Ma torniamo a mio figlio Filippo che, con l’introduzione del Super green pass e senza vaccinazione non avrebbe più potuto svolgere una vita normale, o anche solo esercitare il diritto a frequentare l’università (comunque già pagata) o prendere un bus (comunque già pagato). E quindi, obbligato surrettiziamente – ma obbligato anche a firmare per aver “scelto” di vaccinarsi consapevole degli effetti collaterali – si è sottoposto alla vaccinazione con gli esiti già descritti.

Il reparto di cardiologia presso cui è stato in cura ha segnalato l’evento avverso, compilando con dovizia tutti i documenti (date, lotto del farmaco, esami,…).
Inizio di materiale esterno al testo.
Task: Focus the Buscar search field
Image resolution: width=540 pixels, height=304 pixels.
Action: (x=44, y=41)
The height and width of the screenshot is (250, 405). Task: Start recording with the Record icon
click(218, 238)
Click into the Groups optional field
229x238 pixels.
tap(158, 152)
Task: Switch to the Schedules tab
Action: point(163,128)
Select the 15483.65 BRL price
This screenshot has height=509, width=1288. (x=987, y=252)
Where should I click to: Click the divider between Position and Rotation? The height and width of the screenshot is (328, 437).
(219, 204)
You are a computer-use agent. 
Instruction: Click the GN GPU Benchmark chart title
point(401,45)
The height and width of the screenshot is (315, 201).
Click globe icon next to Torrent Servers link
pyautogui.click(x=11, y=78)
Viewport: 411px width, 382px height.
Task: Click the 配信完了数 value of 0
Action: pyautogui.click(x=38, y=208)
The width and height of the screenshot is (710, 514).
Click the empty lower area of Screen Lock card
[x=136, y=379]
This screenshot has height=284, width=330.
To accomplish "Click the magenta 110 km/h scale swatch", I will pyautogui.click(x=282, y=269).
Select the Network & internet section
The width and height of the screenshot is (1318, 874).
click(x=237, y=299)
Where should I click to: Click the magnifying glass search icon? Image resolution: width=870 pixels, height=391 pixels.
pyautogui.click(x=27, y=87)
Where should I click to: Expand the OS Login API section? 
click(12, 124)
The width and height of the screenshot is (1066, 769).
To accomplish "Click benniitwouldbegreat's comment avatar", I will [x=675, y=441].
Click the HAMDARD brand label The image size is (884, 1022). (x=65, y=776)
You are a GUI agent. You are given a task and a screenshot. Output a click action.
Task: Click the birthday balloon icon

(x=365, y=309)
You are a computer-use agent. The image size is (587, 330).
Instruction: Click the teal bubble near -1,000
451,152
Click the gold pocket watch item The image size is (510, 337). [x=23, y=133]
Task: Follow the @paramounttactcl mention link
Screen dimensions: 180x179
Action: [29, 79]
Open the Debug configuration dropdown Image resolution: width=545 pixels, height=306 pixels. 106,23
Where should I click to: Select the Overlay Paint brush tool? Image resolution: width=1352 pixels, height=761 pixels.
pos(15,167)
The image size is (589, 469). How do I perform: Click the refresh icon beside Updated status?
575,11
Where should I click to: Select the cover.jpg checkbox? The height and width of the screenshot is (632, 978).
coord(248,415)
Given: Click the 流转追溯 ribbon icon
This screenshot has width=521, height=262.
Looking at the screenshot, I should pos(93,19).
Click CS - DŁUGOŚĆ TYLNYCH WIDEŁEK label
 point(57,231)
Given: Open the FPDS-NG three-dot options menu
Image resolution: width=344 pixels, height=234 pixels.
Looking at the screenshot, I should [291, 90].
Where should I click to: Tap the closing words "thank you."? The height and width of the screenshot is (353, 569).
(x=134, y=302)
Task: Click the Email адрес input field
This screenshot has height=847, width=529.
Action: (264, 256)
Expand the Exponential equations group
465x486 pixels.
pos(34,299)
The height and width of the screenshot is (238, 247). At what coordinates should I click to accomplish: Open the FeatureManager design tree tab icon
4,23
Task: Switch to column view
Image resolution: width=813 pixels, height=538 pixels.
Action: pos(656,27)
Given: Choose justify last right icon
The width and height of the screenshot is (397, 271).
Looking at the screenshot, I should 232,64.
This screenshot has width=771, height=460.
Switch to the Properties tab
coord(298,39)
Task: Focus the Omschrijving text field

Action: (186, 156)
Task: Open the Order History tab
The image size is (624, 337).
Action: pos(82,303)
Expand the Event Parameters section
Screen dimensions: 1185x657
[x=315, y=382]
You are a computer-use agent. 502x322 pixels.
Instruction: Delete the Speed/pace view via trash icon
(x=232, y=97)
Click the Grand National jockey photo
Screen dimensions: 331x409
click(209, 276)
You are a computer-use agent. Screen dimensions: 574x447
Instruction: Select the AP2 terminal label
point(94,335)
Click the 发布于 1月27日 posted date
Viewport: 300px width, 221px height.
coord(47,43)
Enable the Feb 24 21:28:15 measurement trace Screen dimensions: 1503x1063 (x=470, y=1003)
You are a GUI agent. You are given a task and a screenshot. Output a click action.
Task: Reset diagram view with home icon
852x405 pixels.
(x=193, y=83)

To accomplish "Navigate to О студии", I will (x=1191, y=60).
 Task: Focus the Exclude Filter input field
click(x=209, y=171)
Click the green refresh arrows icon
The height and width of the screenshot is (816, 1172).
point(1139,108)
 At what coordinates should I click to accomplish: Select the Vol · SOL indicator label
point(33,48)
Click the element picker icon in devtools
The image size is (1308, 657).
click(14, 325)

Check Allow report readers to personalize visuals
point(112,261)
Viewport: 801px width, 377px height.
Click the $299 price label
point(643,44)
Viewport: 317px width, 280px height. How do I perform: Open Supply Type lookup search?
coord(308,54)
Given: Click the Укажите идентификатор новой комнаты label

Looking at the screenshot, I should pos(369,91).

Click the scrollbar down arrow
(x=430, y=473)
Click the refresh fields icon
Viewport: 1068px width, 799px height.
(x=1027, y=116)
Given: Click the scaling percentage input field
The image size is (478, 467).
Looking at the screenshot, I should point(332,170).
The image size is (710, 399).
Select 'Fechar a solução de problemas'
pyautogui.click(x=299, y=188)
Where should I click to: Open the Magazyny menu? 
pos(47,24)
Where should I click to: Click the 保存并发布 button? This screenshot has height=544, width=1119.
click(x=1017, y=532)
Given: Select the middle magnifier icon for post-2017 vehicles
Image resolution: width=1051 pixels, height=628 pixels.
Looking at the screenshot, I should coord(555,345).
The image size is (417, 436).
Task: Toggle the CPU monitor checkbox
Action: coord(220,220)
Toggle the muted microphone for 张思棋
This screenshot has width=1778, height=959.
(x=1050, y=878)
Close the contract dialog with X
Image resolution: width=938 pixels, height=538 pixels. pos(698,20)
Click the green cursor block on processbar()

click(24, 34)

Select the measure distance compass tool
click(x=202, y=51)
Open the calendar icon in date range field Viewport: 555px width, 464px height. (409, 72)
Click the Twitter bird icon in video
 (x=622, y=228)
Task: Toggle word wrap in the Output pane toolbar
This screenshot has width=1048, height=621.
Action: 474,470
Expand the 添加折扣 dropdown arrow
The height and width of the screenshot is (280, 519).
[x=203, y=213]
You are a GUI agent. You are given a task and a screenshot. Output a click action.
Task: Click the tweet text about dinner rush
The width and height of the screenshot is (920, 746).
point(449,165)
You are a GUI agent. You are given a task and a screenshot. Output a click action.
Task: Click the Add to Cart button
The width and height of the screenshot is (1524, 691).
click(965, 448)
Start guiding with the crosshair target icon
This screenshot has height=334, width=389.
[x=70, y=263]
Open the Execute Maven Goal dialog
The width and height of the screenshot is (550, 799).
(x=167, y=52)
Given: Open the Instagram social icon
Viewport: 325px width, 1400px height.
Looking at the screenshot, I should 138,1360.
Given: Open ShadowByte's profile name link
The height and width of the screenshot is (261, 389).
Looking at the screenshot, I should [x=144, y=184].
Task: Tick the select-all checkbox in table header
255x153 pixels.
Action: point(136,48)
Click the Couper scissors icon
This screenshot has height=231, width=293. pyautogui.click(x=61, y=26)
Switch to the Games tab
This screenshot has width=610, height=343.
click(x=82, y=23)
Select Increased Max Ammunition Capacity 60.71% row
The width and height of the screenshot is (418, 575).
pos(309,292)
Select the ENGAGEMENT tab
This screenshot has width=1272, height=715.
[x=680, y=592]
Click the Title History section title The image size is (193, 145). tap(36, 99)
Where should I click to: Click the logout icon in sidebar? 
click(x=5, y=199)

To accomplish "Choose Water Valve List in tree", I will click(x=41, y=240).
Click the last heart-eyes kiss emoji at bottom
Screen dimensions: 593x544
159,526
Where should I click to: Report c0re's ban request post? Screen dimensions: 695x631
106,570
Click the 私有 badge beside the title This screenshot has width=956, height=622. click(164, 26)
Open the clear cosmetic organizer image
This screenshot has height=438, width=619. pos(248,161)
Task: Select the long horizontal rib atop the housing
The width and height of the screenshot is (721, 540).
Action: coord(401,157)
Filippo pensava che lo Stato si sarebbe interessato del suo caso, che qualcuno avesse interesse alla sua salute, che anche solo banalmente gli fosse arrivata una esenzione per non pagare il ticket sugli esami di controllo o sui farmaci. Mio figlio Filippo credeva che la sua segnalazione, insieme a quelle di tutti (troppi) i giovani colpiti dagli effetti collaterali sarebbe stata utile per studiare e approfondire e che qualcuno lo avrebbe visitato, seguito e nel caso aiutato, anche psicologicamente, per superare una condizione di menomazione che sta vivendo – per superare l’ansia per un esito finale che ci auguriamo favorevole. SILENZIO. E quindi Filippo si interroga, quando ascolta in televisione lo “scienziato” di turno che racconta di effetti collaterali quasi inesistenti e comunque minimi, su quale sia la fonte e la attendibilità di tali dichiarazioni appurato che non vi è alcuno studio e controllo su chi è stato colpito da effetti avversi.

Filippo ha scoperto che di lui, di come sta, di cosa gli succede allo “Stato” non interessa; lo “Stato” è presente con estrema attenzione e puntualità solo quando si tratta di sanzionare (sappiamo di medici in vacanza a cui è scaduto il termine per la terza dose che sono stati sospesi in tempo reale) con un controllo e una precisione che lasciano stupiti e che vorremmo veder applicati a migliori cause. Filippo sente di essere stato abbandonato.

Filippo va all’università, studia, è cresciuto con i valori dell’onestà, del rispetto delle regole, della democrazia, come tanti altri giovani è elemento importante per il futuro di un paese in cui vivere dando il meglio di sé. Filippo ha vissuto, ha provato su se stesso cosa significhino la negazione dei diritti, la discriminazione, l’abbandono; potrà ancora avere fiducia nello Stato?

Io no!

Fulvio Rogledi

P.S. È arrivato in questi giorni l’esito degli esami di controllo; ringraziando Dio è rimasto solo un lieve esito – una leggera fibrosi al miocardio – che non dovrebbe incidere sulla salute futura. Ora inizia la graduale ripresa per recuperare la forma fisica e qualche danno muscolare dovuto alla cura farmacologica.